I’m incredibly lucky to have wonderful, overly-polite people around me who let me feed them. They’ve taken on my emotional baggage and watched me change my ages-old bread recipe because whoever I’m dating decided I make it “wrong”. With Danny, there could be absolutely no chocolate chips. How dare I even think about putting chocolate in his precious purist bread. Christopher couldn’t have nuts in his banana bread. Absolutely no nuts, the crunch doesn’t make sense with the chocolate and I’m the first sociopath to combine nuts and chocolate with bananas. Calm down, Marina, it’s just banana bread.
My friends deserve an award for lovingly biting their tongues, watching me leave out the chocolate chips, then the nuts, changing this meaningless little part of my fabric to convince someone I just met I was their long lost unicorn. It’s just bread, but I’ve had that recipe memorized for years and then made myself change this thing programmed in my brain- this thing that determined if I was worthy of the same effort I gave.
I put myself through baking rehab this weekend and baked four loaves of my banana bread- one for each of my people who had to suffer through the modified versions. If an athlete gets knocked down, in the rehab process, they do the thing they’re known for over and over again until they’re the best at it again. This was my rehab. This little kitchen marathon was the thing I decided I could do for me, for someone else, but still for my own joy. And here’s hoping I’ll never again talk myself into change disguised as compromise.
Oh, but the people pleasing addiction runs deep! With unlearning any bad habit, you have to inspect it under a magnifying glass, just until the cringe on your face justifies botox.
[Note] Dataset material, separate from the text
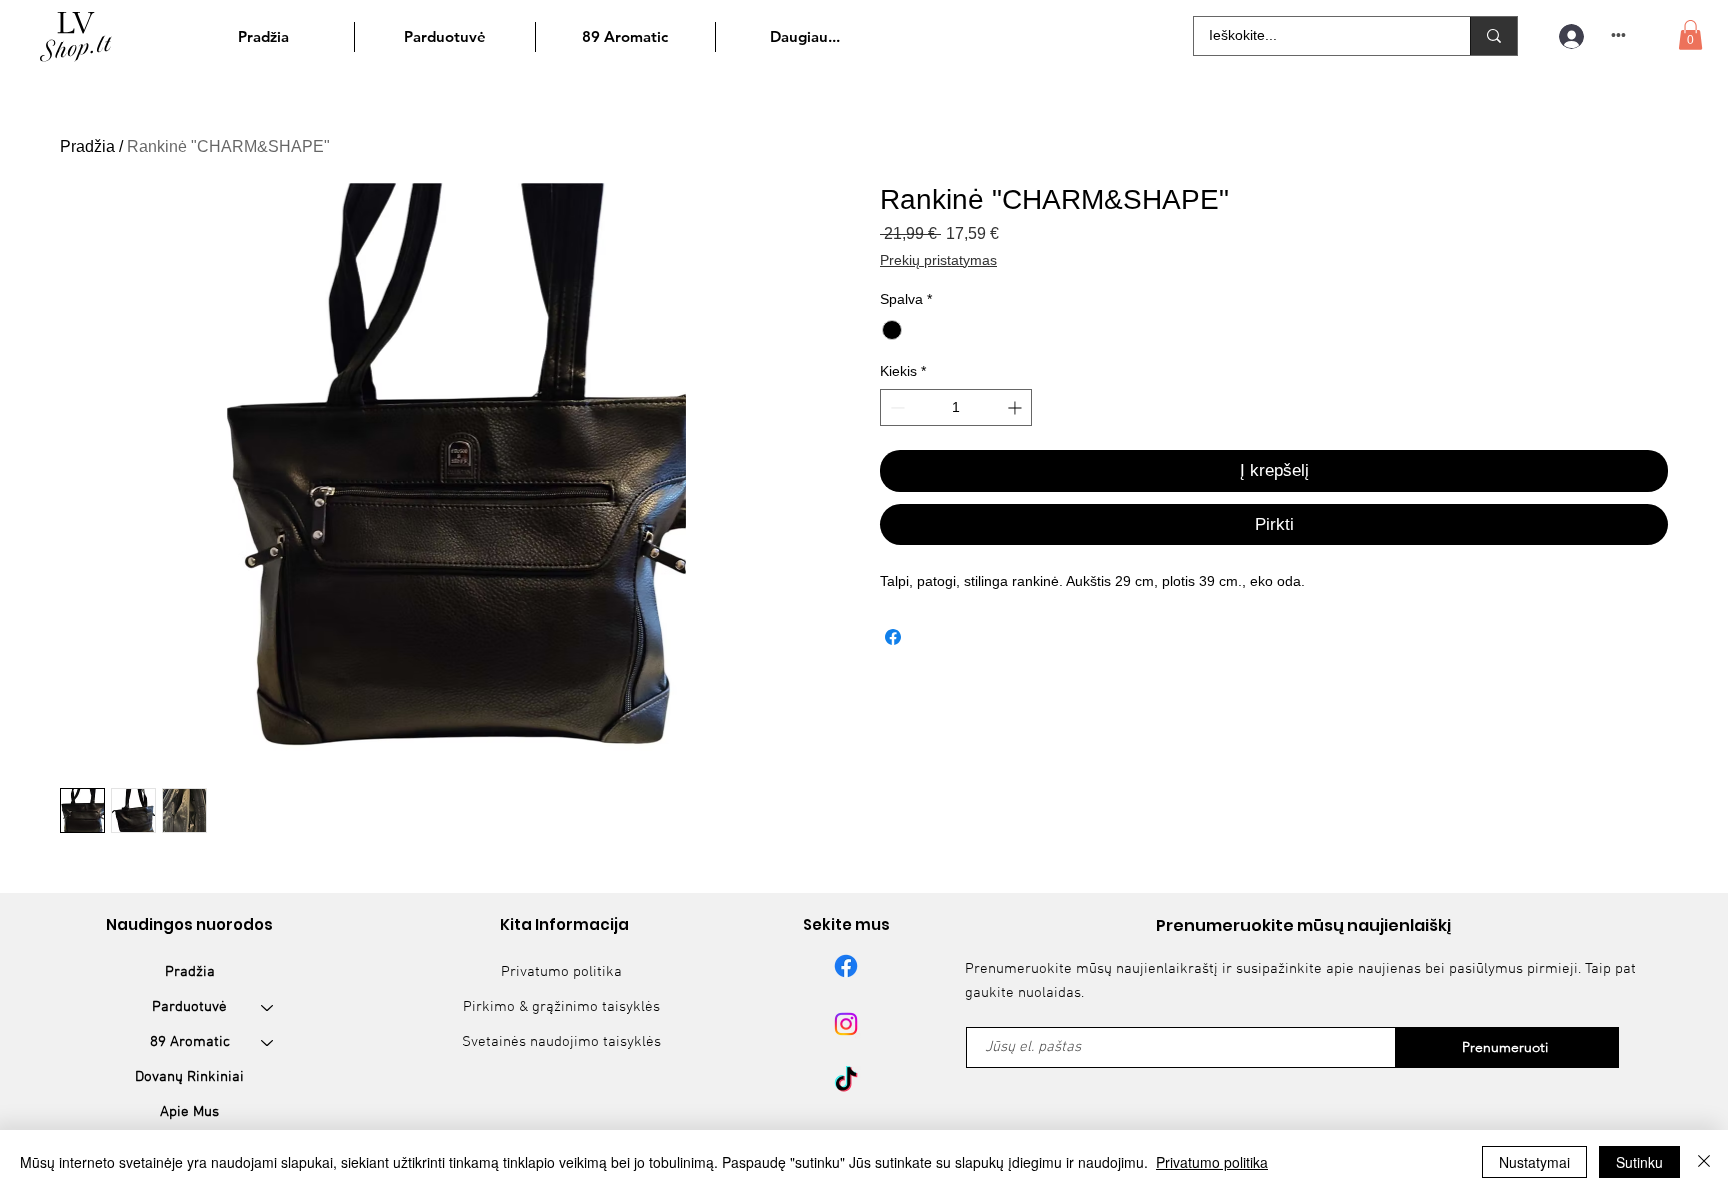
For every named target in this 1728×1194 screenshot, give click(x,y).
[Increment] (1016, 407)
I took an hour to clean out cobwebs in the form of notes in my phone. There’s plenty of birthday reminders and restaurant hit lists, but there’s also gems like these:
Boys 2 Men, Radiocity 2/15 - The concert I meant to get tickets for and thank goodness I didn’t because that guy and I broke up the week before Valentine’s Day that year.
Emporio, Nutella calzone- The favorite dessert I had to remember to pick up in case he landed his promotion.
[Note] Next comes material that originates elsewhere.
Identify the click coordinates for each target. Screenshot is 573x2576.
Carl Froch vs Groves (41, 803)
36 high, 32 long- The dimensions I measured out for the kitchen island I was helping another one pick out.
Rainbow Kitten Surprise, Mother Mother- The rare records I had to remember to hunt down so I could win my own thoughtfulness award and play the whole thing off like it was something I just happened to stumble upon in a Bushwick warehouse.
My brain and my heart hurt thinking about the lengths I’ve gone to to hold onto people. I owed it to myself to spend a weekend baking Goldilocks banana bread with lots of nuts and lots of chocolate- a just right version, the way I’ve always made it. (Nevermind that I’ve lost count of how much banana bread I’ve baked in the last year and it’s truly time to move on to a different Covid-chic hobby.)
Another thing I’ve spent a lot of money and hours to learn from a professional- you can’t make anyone happy and no one can make you happy. Do it all your way, with love. Someone might pick out the nuts or the chocolate chips- let them.
Just in case you do wander in a sparkly direction not meant for you, I hope you have loving, patient people on the other end cheering you on, ready to Charlotte someone with a “I curse the day you were born” enthusiasm or just bring you home to yourself. It’s a brave thing to show people you love them at the risk that they might not love the way that you do, but I hope you’ll never start a battle with yourself and change in ways you don’t need to change.
From a recovering people pleaser, you’re actually the prize people get when you let them in - authenticity and openness is the only thing you have to give to keep them.